**TASK PROMPT:** Can you update the Henry Koch entry by rewriting the stretch from "From WikiName" through "Pride and Anita." with "vessels" replaced by "schooners"?

-- begin QUOTED PASSAGE --

KOCH, Henry

From WikiName
Jump to: navigation, search

KOCH, Henry ( - ), sea captain who lived in Santa Barbara after the turn of the century. He ran the vessels Pride and Anita.



In the News~

March 21, 1897 [San Diego Union]: “The trouble over the guano schooner Freia has been averted, and the new owners, Capts. Harry Koch and Burk, have taken possession. Captain Bernson of the Freia succeeds to the schooner Lura, as part of the trade. He denied yesterday that he had skipped out with the Freia when called upon to deliver her to the new owners. He was a part owner, and when the new purchasers failed to pay he refused to turn the boat over.”


December 27, 1901 [San Diego Union]: ““The schooner Freia entered at the custom house yesterday as having come up the coast in ballast. She is in command of Capt. Koch, and has had several prospecting parties out along the coast of the peninsula within the past few months.”


June 5, 1904 [SBMP]: “The derelict Gaviota wharf is now floating in the channel within a radius of ten miles of Anacapa Island. Captain Henry Koch of the Santa Cruz Island schooner Pride, who arrived within a half mile of the derelict, said that it was drifting south with the current.”

-- end QUOTED PASSAGE --
-- begin SUPPLIED DATA --

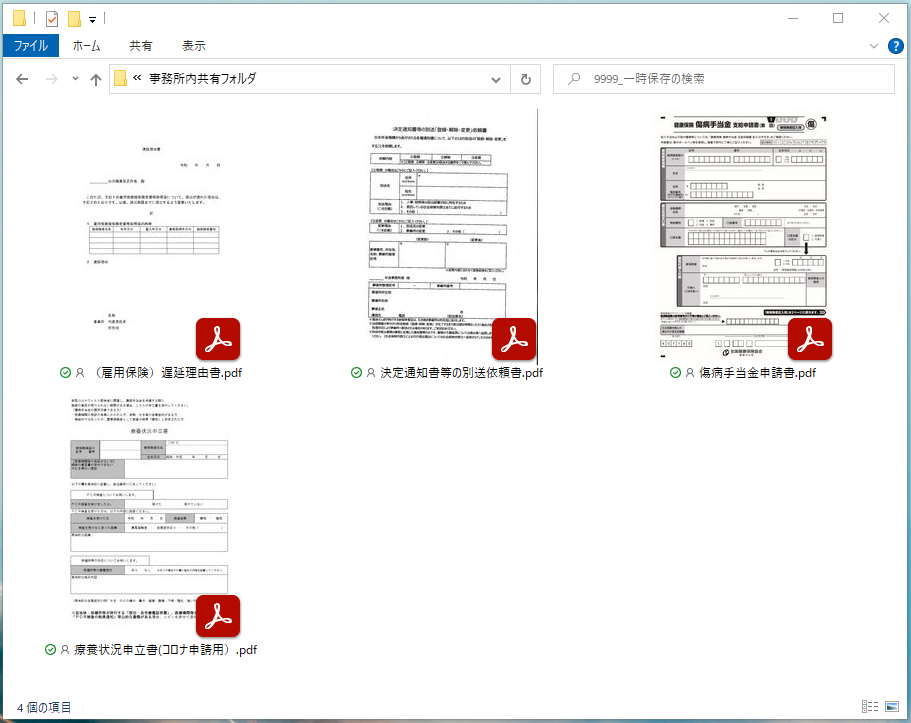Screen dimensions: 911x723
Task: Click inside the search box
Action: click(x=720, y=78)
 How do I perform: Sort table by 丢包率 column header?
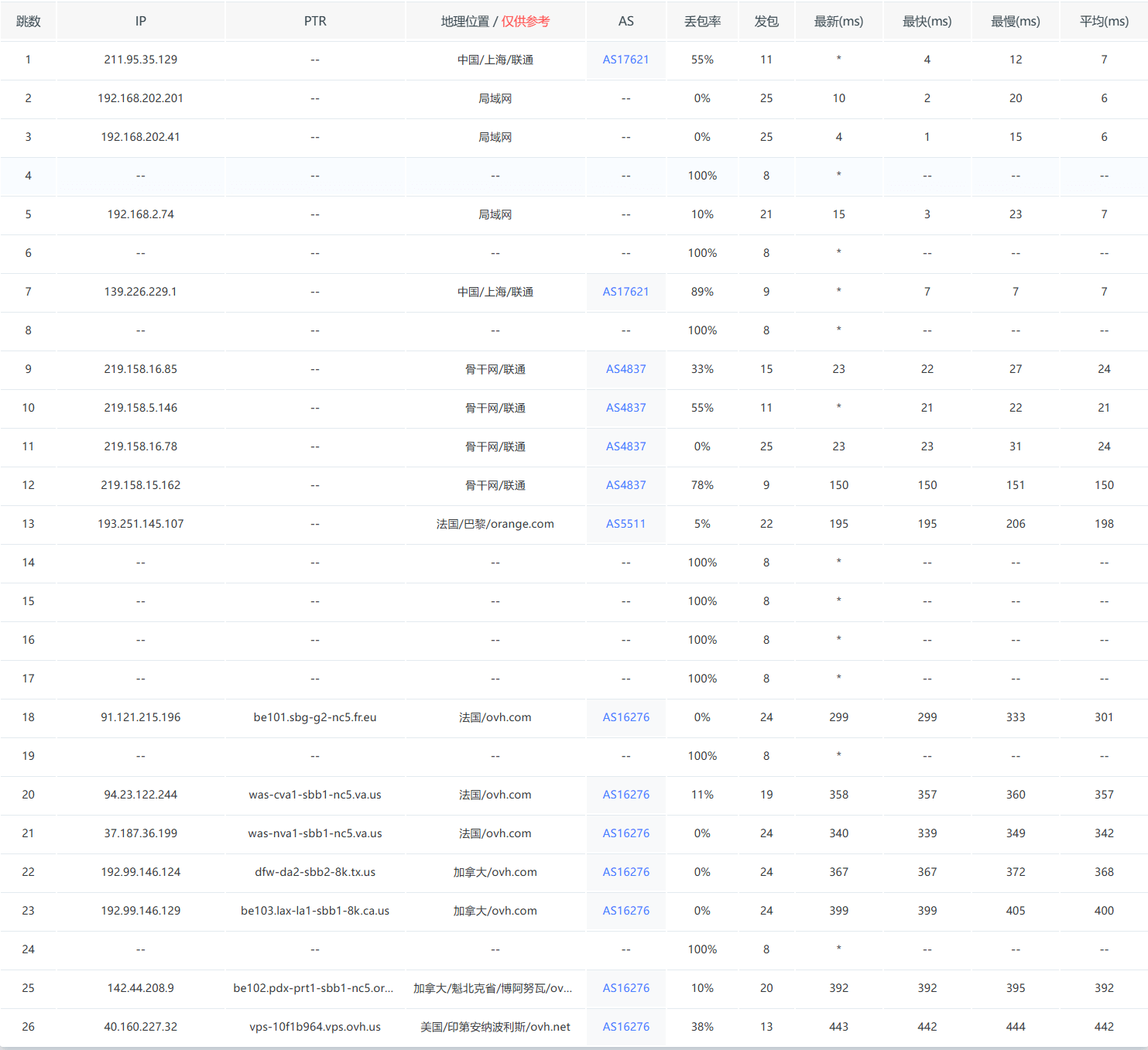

-- end SUPPLIED DATA --

**SOLVED PROBLEM:**
From WikiName
Jump to: navigation, search

KOCH, Henry ( - ), sea captain who lived in Santa Barbara after the turn of the century. He ran the schooners Pride and Anita.